See T.2

A temporada original lançou a base narrativa que irá ser desenvolvida em grande escala nestes oito episódios. Após a revelação do passado da Princesa Maghra e a destruição de Kanzua, vamos acompanhar os planos maquiavélicos da Rainha Sibeth Kane, que levarão a uma guerra brutal contra os Trivantian.

Adicionalmente, Baba Voss é confrontado com o seu passado, na tentativa desesperada de resgatar a sua filha, Haniwa, que é prisioneira do seu irmão, Edo Voss. O tom desta temporada é claramente mais sombrio, sobretudo pelo facto de grande parte dos episódios decorrerem nas cidades de Trivantes e Penssa, que correspondem á capital do império Trivantian e Payan. Ao bom estilo de GoT, vamos ter uma componente política, com alianças improváveis e traições constantes, que conseguem manter a narrativa fresca e criar novos desafios para os nossos heróis.

Como sabem, evito dar spoilers, mas posso adiantar que teremos várias mortes importantes e uma batalha final épica, que coloca os irmãos Voss num derradeiro confronto. O desenvolvimento de personagens é soberbo nesta temporada, com destaque para Haniwa e Koffun, que assumem por completo o seu destino num mundo que continua a considerar a visão como um prenúncio de destruição.

Os derradeiros dez minutos deixam inúmeras dúvidas em termos narrativos, sobretudo com a separação de várias das personagens principais. Está confirmada uma terceira temporada, que previsivelmente será mais focada nos “tramas da família real”,  mas esta não é altura para especulação. Quero destacar a interpretação de Sylvia Hoeks, no papel da Raínha Sibeth Kane, que consegue ser uma personagem tão odiada como o mítico Rei Joffrey Baratheon, de GoT.

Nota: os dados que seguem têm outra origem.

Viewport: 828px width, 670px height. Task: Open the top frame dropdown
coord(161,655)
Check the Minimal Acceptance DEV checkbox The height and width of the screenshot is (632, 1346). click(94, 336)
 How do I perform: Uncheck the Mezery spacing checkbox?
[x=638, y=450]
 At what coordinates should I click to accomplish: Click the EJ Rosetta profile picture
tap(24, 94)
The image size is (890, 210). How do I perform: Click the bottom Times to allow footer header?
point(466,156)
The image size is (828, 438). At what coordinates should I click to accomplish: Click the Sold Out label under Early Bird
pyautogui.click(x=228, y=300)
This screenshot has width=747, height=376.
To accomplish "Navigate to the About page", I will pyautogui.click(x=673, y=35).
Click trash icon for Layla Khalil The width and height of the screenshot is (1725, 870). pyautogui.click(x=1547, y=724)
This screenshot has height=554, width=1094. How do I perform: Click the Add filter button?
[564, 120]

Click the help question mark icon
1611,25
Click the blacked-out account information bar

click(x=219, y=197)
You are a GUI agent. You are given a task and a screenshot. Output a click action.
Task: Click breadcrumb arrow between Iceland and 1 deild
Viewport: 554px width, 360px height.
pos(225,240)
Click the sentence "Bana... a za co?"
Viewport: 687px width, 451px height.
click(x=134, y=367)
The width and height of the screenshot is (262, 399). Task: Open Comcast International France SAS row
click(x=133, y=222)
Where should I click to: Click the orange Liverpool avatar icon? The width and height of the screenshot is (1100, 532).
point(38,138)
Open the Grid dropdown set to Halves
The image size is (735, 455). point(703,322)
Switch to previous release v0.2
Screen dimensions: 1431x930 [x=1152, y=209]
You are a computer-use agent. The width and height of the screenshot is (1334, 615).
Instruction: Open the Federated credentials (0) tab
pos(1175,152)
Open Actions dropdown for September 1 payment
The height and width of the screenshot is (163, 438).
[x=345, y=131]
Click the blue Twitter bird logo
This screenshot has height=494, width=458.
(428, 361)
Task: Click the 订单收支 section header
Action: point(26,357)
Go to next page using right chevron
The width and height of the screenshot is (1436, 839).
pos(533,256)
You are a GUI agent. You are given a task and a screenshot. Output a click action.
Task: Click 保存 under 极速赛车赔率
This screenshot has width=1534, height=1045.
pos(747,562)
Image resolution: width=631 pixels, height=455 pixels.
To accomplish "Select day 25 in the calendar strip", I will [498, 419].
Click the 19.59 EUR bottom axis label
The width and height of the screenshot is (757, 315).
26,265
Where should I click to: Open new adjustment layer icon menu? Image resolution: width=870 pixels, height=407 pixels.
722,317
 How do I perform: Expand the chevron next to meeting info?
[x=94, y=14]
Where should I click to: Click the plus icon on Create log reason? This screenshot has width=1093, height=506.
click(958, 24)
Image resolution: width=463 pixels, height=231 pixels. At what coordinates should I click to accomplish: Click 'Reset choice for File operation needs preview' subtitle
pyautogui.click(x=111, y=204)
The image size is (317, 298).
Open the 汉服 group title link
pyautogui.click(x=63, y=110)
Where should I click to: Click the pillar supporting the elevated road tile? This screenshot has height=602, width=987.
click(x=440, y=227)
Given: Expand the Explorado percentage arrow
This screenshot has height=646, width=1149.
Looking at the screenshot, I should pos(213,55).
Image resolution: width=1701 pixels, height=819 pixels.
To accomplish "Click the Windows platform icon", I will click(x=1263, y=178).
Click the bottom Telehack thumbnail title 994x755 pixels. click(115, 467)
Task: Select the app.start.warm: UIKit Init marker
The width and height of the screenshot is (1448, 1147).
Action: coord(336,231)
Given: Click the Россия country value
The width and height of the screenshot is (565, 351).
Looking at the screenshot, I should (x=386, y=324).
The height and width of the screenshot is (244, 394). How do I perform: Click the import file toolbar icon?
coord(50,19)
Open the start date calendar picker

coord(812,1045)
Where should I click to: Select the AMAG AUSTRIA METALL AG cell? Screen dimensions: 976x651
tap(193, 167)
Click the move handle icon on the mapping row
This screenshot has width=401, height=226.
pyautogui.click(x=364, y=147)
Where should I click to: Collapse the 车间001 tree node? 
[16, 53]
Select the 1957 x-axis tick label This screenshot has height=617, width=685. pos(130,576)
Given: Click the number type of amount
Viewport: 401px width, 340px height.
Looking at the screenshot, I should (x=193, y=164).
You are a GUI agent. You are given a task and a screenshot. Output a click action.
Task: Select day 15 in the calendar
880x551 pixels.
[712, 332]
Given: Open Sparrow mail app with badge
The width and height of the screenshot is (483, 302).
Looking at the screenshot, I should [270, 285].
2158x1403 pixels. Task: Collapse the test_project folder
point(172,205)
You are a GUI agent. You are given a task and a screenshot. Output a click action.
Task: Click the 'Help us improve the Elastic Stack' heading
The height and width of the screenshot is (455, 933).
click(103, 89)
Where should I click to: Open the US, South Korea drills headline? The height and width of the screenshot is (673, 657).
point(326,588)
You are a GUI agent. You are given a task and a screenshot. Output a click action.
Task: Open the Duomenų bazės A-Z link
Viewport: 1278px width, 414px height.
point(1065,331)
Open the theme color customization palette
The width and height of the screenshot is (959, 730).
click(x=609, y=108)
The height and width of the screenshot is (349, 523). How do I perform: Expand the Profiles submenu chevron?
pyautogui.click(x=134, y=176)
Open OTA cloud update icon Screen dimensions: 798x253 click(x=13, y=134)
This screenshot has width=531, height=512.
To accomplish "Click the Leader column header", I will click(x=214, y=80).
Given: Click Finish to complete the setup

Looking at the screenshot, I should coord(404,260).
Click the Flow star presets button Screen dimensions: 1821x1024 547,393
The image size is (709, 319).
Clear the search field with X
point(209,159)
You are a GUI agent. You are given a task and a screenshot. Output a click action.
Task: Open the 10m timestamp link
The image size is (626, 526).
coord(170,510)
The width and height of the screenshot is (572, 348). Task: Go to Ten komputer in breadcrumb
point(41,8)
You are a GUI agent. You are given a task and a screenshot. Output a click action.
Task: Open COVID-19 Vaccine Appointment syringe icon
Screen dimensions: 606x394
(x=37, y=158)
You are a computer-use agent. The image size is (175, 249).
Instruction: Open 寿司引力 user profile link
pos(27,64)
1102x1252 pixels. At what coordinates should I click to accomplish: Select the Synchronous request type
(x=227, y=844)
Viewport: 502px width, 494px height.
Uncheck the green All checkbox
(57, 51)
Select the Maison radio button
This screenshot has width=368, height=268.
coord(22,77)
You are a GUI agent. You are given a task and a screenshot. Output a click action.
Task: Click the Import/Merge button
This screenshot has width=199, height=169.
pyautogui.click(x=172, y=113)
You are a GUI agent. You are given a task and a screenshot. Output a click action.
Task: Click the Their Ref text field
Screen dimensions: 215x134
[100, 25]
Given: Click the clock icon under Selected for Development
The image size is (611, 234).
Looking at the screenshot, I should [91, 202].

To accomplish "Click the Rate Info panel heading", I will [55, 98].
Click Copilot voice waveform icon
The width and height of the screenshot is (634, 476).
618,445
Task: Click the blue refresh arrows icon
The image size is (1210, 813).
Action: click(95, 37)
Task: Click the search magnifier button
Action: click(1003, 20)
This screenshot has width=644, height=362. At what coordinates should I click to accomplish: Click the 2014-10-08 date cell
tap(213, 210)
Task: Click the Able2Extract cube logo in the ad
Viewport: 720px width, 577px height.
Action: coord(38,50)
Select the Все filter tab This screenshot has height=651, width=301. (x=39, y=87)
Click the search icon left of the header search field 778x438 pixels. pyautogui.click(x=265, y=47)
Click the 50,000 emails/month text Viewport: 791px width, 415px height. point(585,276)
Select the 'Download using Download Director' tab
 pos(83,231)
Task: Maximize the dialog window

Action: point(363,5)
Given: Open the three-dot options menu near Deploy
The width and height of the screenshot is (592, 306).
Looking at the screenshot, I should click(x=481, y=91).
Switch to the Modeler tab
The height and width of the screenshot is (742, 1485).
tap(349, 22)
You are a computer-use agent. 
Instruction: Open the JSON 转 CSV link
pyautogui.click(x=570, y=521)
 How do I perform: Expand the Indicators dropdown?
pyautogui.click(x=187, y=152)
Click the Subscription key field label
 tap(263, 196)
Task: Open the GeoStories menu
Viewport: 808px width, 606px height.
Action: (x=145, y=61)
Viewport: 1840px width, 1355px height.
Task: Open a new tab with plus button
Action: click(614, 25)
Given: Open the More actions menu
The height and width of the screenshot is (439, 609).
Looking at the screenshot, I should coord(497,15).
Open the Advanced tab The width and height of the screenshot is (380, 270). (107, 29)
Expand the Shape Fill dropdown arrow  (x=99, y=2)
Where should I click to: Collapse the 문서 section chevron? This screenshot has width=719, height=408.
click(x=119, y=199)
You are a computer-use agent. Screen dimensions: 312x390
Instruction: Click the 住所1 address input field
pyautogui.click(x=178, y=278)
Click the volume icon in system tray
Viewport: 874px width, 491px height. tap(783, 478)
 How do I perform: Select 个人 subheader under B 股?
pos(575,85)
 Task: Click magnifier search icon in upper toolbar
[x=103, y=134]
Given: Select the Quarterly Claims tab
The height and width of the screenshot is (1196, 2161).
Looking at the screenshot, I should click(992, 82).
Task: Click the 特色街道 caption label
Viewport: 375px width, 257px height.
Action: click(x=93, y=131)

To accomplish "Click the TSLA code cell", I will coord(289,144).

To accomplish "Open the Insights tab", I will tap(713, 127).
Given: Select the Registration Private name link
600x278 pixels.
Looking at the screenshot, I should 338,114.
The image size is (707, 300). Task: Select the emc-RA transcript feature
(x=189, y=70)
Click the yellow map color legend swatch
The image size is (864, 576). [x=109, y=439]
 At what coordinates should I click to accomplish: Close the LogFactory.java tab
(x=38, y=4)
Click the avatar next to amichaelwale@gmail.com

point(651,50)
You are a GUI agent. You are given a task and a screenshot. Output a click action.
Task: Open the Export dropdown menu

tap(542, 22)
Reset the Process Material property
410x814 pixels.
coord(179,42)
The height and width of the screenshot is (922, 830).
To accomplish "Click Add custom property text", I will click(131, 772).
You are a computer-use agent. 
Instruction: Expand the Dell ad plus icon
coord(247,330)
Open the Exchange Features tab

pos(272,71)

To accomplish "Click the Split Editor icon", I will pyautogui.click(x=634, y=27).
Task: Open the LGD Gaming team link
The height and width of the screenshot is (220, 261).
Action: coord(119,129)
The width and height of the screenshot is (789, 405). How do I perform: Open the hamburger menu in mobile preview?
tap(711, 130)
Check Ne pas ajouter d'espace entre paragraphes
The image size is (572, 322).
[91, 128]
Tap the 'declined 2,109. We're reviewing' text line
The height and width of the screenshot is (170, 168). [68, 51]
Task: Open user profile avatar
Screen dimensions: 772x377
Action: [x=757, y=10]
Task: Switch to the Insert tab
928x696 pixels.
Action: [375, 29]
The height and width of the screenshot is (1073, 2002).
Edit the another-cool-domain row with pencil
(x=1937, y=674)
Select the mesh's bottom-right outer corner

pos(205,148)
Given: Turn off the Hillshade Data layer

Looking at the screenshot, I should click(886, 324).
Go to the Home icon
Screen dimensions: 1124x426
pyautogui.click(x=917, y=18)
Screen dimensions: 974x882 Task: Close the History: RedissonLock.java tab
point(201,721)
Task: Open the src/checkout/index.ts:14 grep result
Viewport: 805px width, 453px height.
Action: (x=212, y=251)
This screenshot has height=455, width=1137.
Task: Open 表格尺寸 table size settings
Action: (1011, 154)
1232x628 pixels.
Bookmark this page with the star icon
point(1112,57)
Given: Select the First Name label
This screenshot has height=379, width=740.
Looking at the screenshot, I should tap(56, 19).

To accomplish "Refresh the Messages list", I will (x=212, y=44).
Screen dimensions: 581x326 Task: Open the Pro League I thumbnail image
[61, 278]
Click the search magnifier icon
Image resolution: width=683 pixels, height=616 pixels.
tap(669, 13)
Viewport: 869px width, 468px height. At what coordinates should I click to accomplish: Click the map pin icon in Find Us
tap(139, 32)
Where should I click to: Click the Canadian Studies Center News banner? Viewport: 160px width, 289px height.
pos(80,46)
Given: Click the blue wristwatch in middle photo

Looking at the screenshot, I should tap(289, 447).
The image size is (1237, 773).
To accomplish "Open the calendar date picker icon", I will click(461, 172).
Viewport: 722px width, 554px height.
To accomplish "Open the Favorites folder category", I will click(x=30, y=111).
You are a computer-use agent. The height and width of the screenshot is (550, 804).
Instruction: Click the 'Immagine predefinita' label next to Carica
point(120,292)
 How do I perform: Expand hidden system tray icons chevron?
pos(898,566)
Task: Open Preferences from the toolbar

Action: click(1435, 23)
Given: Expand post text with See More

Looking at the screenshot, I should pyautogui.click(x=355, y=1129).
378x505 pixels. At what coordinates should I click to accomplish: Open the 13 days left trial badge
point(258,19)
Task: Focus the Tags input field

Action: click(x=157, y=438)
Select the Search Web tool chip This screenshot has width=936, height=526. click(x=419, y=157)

Em termos narrativos, há uma enorme evolução entre as duas temporadas. Entre cenas violentas, conseguimos assistir ao desenvolvimento das personagens e conhecer as motivações de ambas as fações. A componente política é igualmente relevante, demonstrando o instinto de sobrevivência do ser humano, algo que é explorado de forma constante nesta segunda temporada. Se procuram algo diferente, diria que See pode efetivamente ser uma agradável surpresa para muitos dos leitores.

See T.1

A Apple tem lançado na sua plataforma de stream alguns conteúdos francamente interessantes. O mais recente projeto é See, que decorre num futuro distante, em que um evento desconhecido retirou a visão aos humanos. A narrativa inicia numa pequena aldeia, em que Baba Voss, o líder dos Alkenny, contrai matrimónio com Maghra, uma estranha que pede asilo.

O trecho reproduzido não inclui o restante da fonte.